The party unification agreement stated that the General Convention would be held within a year of the deal. But is it possible to hold the convention right now?

It is agreed that all things would be settled through mutual understanding until the general convention. The first GC after unification will be held on the basis of understanding between two sides, keeping the spirit of party unification intact. It is not possible to hold general convention within a year so it will be postponed. But all things will move ahead as per the understanding reached during party unification.


In response to the power-sharing deal, some leaders and advisors of PM Oli have publicly spoken of ‘plots’ to derail the Oli government.

I have met friends who are making such remarks. They have one logic and it is justified too .They say talk of power sharing at a time when some forces are trying to weaken the government, including international forces, opposition and bureaucracy, would affect government functioning. But some friends are also publicly saying that there has been no power-sharing agreement and even if there is one, they would not own it. Some leaders say the party would not recognize the agreement between PM Oli and Prachanda. They cannot take such a position and make public speeches. Such irresponsible statements will only lead to a split. We should avoid them to keep the party intact.


What about the ideological differences between the former UML and Maoist cadres?
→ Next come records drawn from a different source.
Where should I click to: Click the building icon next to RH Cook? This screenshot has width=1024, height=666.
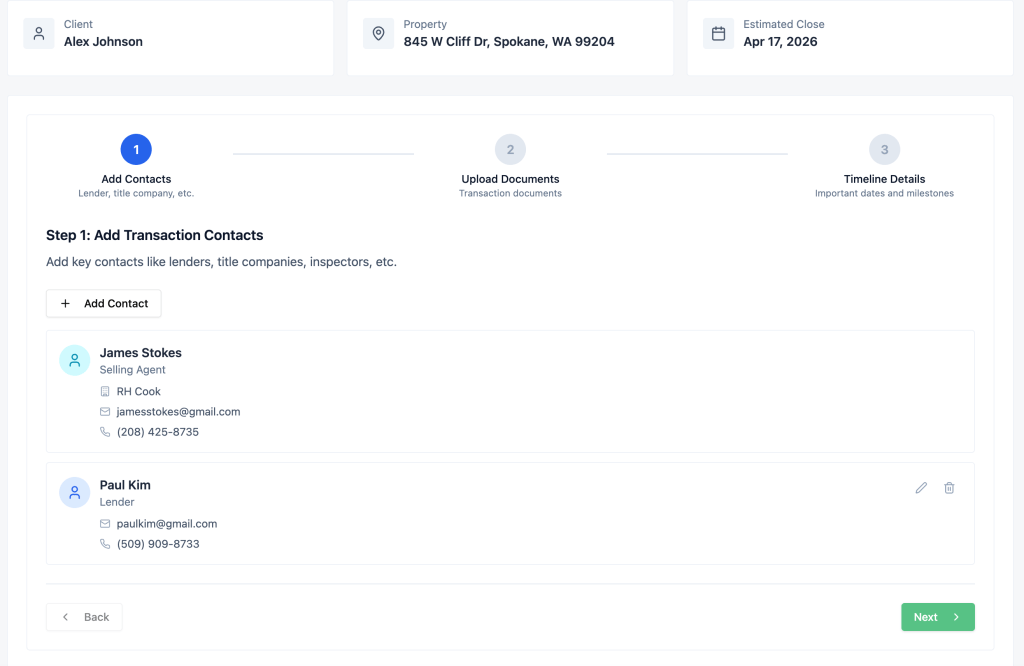coord(105,392)
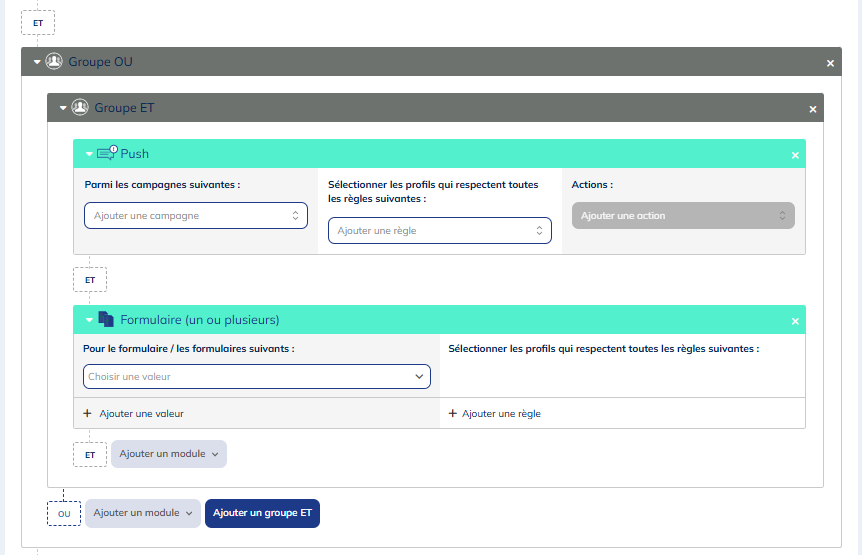This screenshot has height=555, width=862.
Task: Open the Ajouter une campagne dropdown
Action: tap(195, 216)
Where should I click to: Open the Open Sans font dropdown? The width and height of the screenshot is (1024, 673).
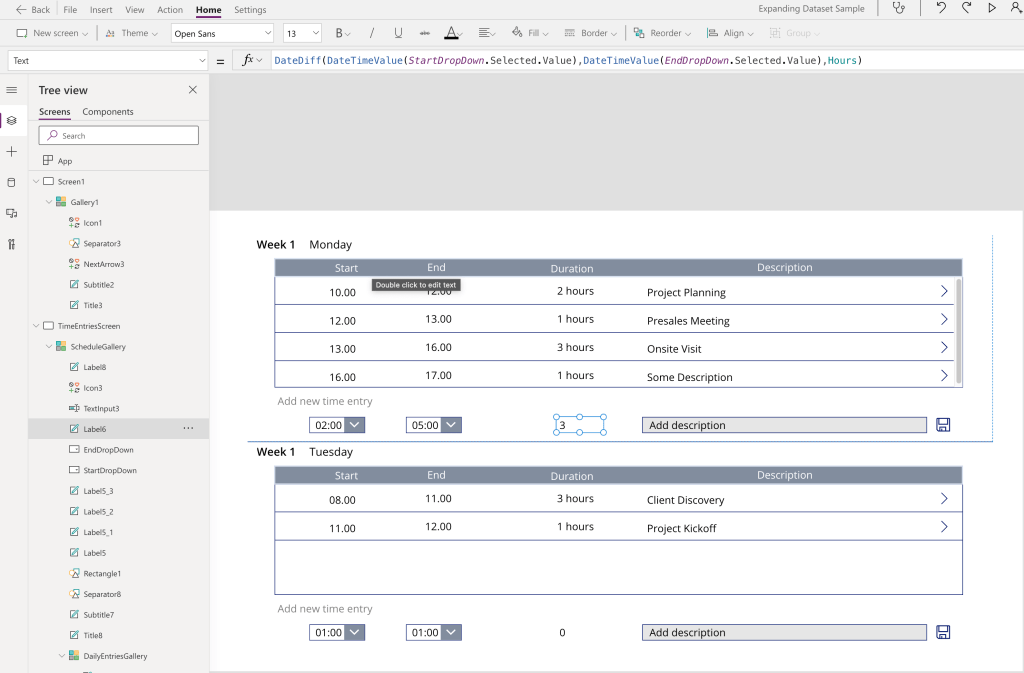[222, 33]
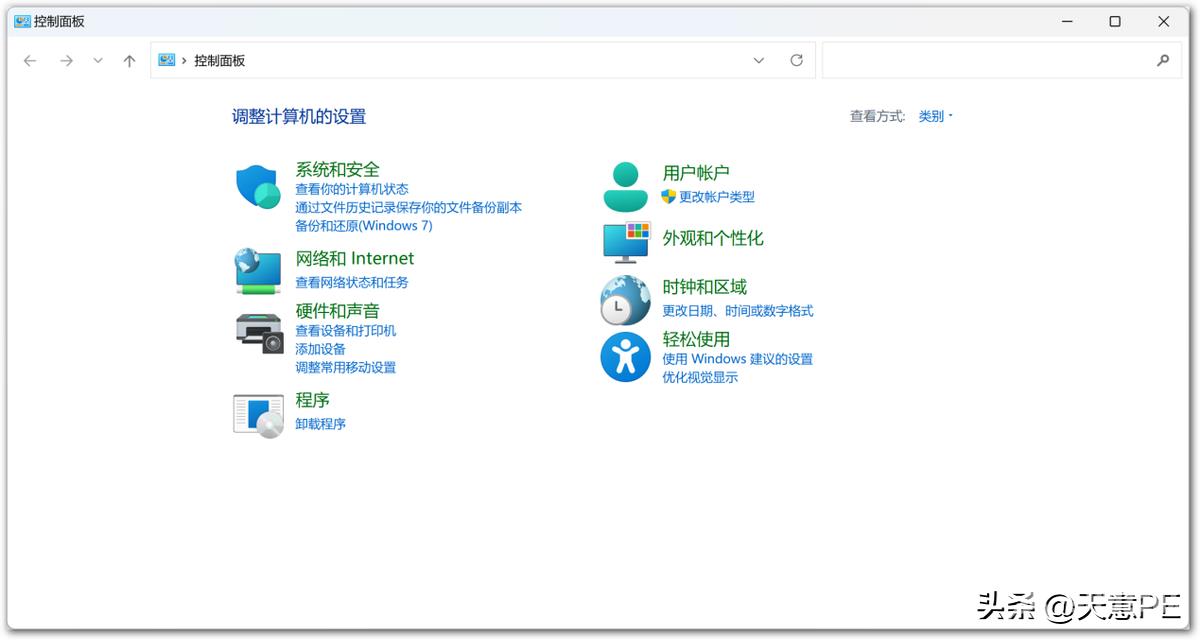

I think it is clear enough now. There was a lack of clarity over the party’s future course. Two ideological positions have been brought together under the same rubric of ‘Janatako Janabad’.


Oli is concentrating power and his ambition is piling up. What if Oli refuses to hand over government leadership to Dahal?

It is an important question. At the same time, it is very difficult question for us to speak about. KP Oli is the prime minister as well as our chairman. He was elected by the parliament. Even in the party PM Oli is elected. The PM’s success is our success and success of the whole country. So, it is our responsibility to protect him, to support him and help him pursue his projects. I am committed to it.

But I would suggest that he expands his advisory team. Many friends from the party are keen to support him and they should get the opportunity. The leaders who want to support the PM should have an access to him. Even former prime ministers have not been able to properly consult with the PM, and I feel the same. Also, I think the PM is trying to consolidate power in order to smoothen government functioning. But if you concentrate power and yet fail to deliver results, there comes a time when you have to justify such power-concentration. 


How do you evaluate the recent frequency of meetings between your co-chairman Dahal and Nepali Congress President Sher Bahadur Deuba?

The meetings between Dahal and Deuba are not related to government. Dahal would not engage in such childish games. NC, which is in the opposition, is a signatory to the peace process. A big component of this peace process is transitional justice, which is yet to be settled. To settle it, there is a need for national consensus, which is impossible with Congress support. The two have been meeting to settle this issue.

Similarly, there is a need of collaboration with opposition on the issues of development, peace and prosperity. It is natural that the government is reaching out to opposition parties on common national issues. There is no chance of an immediate government change, unlike what Deuba may have been saying following his meeting with Dahal.